Resplendent in gold and silver lace and buttons, delicate laces and fine apparel, his sword pendant on his embroidered belt always conspicuous, the master was a very different appearing person from the bent, clodded worker whom he looked down upon and treated with a haughty distrust and arrogance that awoke the bitterest but inarticulate resentment.  The rude little tenant cottages or huts in which the slave, servant or laborer existed, grouped, as those mean habitations often were, about the manorial or plantation mansion, formed the sharpest contrast with the elegant style in which the master luxuriated.  This environment in Virginia is described by Jefferson in his “ Memoirs ”:

“ At the time of the first settlement of the English in Virginia, when land was had for little or nothing, some provident persons having obtained large grants of it, and being desirous of maintaining the splendor of their families, entailed their property upon their descendants.  The transmission of these estates from generation to generation, to men who bore the same name, had the effect of raising up a distinct class of families, who, possessing by law the privilege of perpetuating their wealth, formed by these means a sort of patrician order, distinguished by the grandeur and luxury of their establishments.  From this order it was that the king usually chose his counsellor of state.”

Material provided.

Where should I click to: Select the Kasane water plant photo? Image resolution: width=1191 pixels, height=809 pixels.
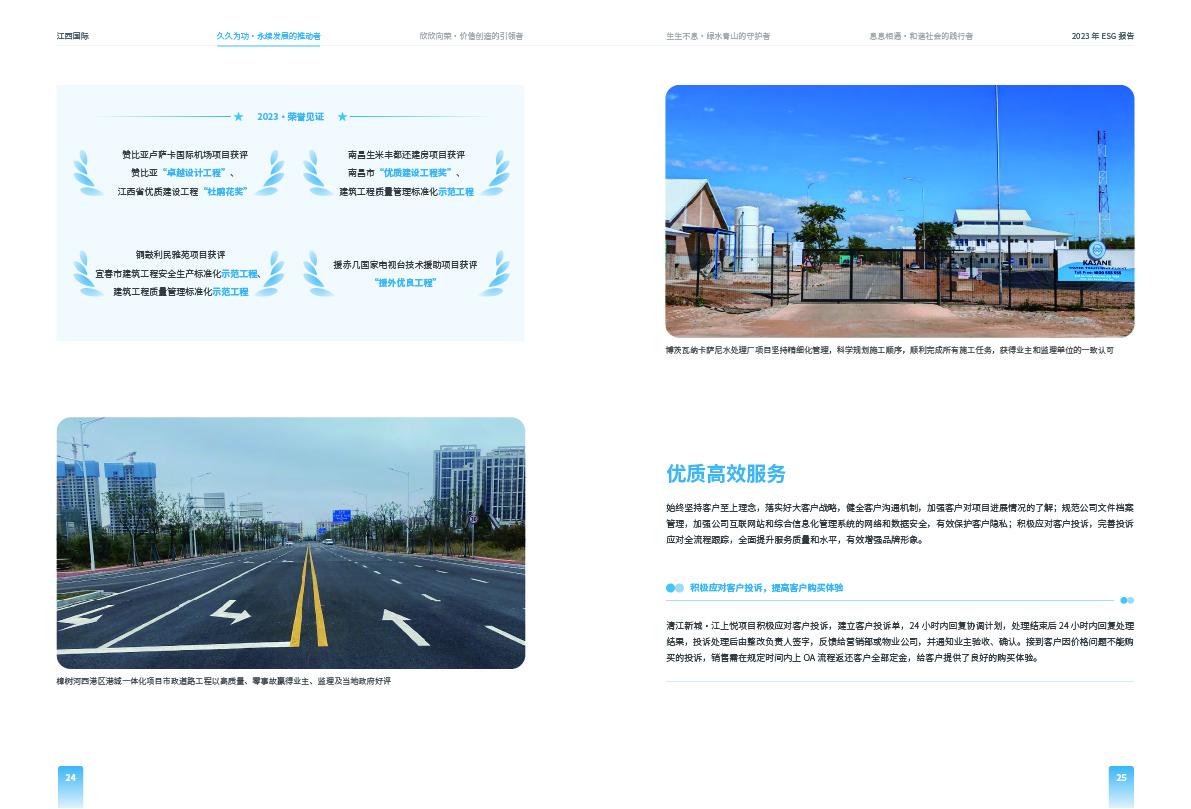[898, 211]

Problems to solve.
[a] In the passage on masters and laborers in colonial Virginia, what did the provident persons who obtained large land grants do with their property?
[b] Carry on the passage on masters and laborers in colonial Virginia from its final sentence.

Written responses.
[a] They entailed their property upon their descendants.

[b]
It was then, much more than now, the fashionable mark of a gentleman not to “degrade” himself by labor of any kind ;  and the leisure of his rank in the South was considered to be well and truly signified by spending his time in hunting, athletic sports, carousing, dissipating, gambling,55 and in social festivities — or, in the case of many of the “ gentlemen ” past youth by making a foible of reading, music and study and a science of debauchery.  Some few there were who applied themselves seriously to such mental development as their environment and interests allowed ;  and these became the most astute representatives of their class.

In New England, it was the fashionable part of a gentleman to affect church patronization, which religious ardor, however, did not prevent his gratifying his appetite for some very unorthodox practices.  The barriers separating classes and grades of classes in New York and New England almost approached the rigid precision in the South.  At the base were the slaves, during the period in which Indian or negro slavery was in existence there.  Then came the indentured servants ;  then the free laborers ;  after them the mechanics ;  then the yeomen or small farmers, above whom were the small merchants or traders.  The next stratum was the professional class.  Above these towered the gentlemen merchants or shippers, comprising those of wealth and large commercial operations.  At the apex stood the lords of great estates, or royal officials, both often in one category.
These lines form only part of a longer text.